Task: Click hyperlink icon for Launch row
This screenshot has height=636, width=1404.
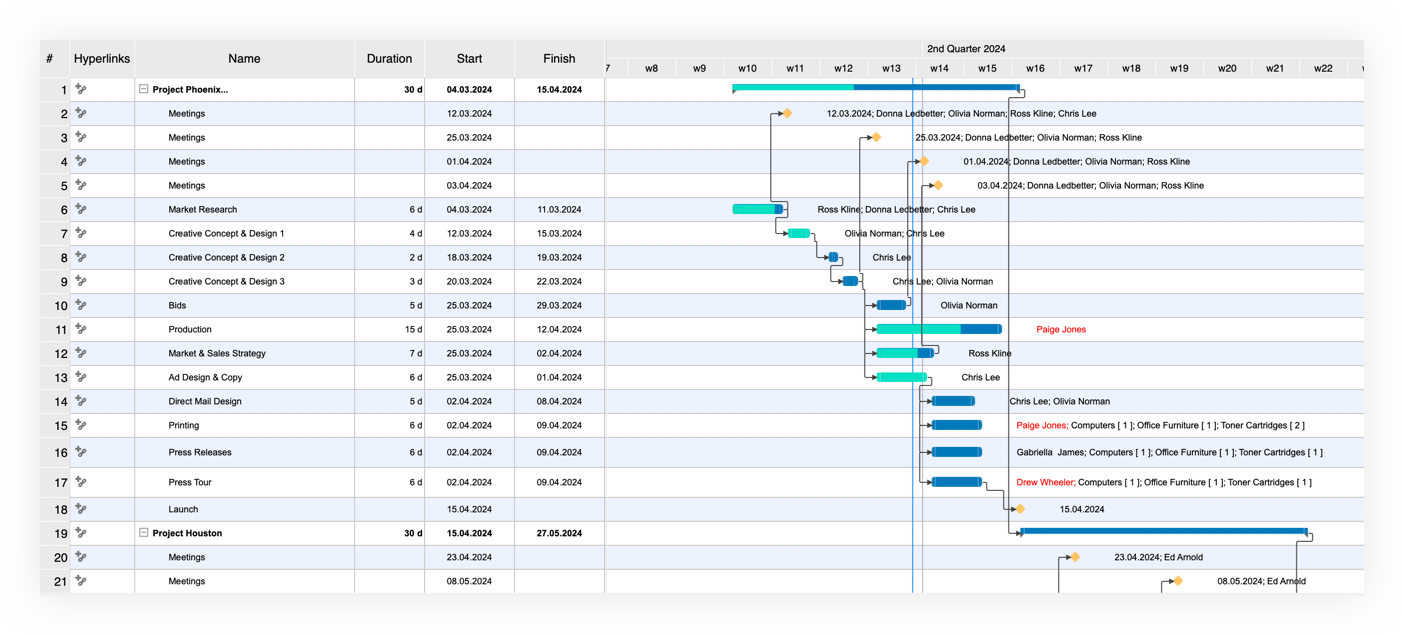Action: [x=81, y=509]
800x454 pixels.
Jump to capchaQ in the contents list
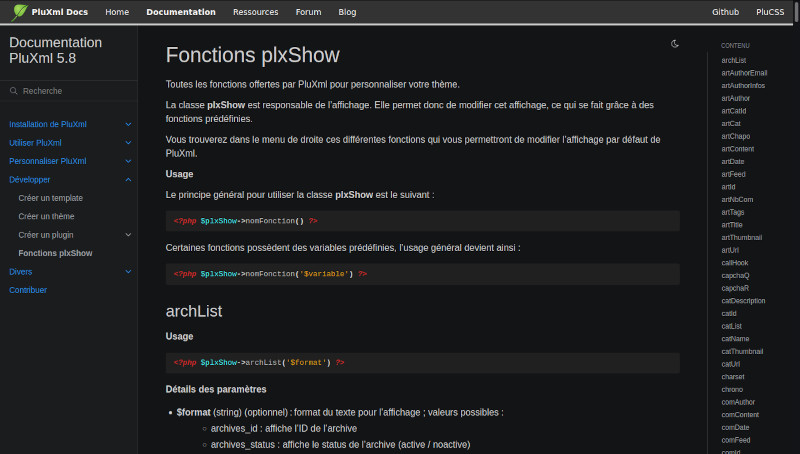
* * *
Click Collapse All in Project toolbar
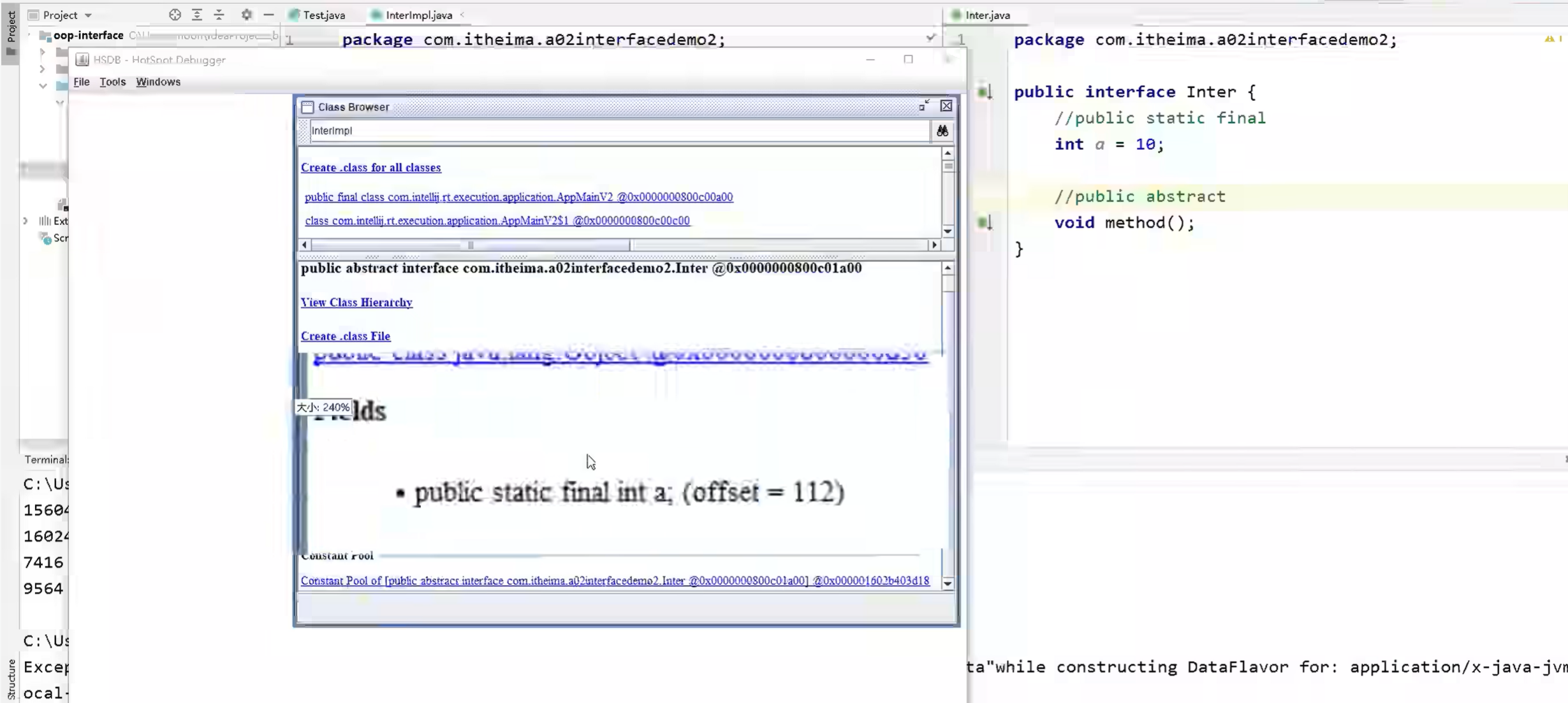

● Aim
Duplicate the records word for word from the line containing "800x454 pixels." through the line containing "Jump to capchaQ in the contents list", both ends included.

● Solution for this task
800x454 pixels.
Jump to capchaQ in the contents list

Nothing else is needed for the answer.